Problem description: Output range, inclusive: from the line containing "ADHERER [button] (813, 317)" to the line containing "mentions légales (1063, 1262)". Restate those lines from the data below word for word and only those.

Stored data entries

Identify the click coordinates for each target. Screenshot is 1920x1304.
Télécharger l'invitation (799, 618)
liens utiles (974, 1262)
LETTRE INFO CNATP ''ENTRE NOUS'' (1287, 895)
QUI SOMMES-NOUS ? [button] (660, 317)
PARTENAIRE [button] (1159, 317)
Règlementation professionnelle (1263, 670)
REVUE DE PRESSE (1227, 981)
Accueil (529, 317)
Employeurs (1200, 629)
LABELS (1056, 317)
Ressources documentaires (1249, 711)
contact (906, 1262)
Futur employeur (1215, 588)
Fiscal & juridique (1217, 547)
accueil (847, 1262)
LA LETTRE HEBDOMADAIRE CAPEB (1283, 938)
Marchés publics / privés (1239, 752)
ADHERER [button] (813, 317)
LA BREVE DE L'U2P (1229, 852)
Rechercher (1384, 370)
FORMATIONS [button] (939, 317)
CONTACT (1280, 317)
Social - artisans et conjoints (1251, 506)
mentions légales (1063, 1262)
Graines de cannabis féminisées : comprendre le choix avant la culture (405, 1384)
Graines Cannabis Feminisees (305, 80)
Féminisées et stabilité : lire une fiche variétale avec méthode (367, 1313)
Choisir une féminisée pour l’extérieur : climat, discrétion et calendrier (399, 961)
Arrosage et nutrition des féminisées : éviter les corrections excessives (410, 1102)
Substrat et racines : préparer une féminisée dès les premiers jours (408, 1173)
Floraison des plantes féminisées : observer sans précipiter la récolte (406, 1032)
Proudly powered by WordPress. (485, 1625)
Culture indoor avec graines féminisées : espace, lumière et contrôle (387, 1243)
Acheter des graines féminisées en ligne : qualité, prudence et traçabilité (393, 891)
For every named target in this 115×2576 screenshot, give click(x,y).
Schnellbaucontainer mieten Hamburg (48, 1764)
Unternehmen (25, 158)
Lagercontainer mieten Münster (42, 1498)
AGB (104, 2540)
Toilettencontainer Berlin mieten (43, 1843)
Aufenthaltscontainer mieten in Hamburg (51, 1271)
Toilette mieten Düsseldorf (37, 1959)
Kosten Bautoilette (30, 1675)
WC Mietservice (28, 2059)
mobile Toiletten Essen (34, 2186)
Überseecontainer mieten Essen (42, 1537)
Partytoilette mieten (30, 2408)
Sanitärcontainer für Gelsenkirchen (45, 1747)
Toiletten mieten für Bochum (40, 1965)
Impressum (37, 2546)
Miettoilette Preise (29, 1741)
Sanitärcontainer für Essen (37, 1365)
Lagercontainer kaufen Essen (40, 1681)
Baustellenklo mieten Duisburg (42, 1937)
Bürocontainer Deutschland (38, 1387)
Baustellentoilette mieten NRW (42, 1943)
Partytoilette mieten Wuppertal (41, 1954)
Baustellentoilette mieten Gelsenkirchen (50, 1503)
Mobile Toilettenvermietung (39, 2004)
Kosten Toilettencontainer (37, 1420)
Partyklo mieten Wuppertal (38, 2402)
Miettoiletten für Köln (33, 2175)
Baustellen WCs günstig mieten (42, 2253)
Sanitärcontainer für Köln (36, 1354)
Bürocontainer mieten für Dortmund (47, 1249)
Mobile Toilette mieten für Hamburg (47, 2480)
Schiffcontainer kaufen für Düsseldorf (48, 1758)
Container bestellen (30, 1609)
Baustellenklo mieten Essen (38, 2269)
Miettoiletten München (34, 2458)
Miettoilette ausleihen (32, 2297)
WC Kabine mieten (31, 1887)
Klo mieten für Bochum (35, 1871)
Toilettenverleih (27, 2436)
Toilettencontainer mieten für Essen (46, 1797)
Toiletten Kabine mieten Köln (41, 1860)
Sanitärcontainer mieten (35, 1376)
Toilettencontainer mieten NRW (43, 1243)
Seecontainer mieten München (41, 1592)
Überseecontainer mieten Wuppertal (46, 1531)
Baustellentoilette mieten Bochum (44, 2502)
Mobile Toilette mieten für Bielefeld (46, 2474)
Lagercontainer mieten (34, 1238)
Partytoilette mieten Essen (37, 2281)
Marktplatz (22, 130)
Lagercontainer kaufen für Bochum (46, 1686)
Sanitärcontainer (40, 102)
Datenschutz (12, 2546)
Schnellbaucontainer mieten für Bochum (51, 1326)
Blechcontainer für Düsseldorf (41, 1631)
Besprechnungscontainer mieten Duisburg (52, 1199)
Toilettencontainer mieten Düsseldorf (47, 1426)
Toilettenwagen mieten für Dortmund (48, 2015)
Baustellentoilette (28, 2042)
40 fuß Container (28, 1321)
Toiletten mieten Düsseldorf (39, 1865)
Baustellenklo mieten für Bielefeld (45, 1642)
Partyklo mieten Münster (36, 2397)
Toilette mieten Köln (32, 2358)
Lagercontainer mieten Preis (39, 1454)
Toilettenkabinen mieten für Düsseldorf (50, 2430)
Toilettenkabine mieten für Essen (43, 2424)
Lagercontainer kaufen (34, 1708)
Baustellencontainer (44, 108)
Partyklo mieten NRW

Your response:
ADHERER [button] (813, 317)
LA BREVE DE L'U2P (1229, 852)
Rechercher (1384, 370)
FORMATIONS [button] (939, 317)
CONTACT (1280, 317)
Social - artisans et conjoints (1251, 506)
mentions légales (1063, 1262)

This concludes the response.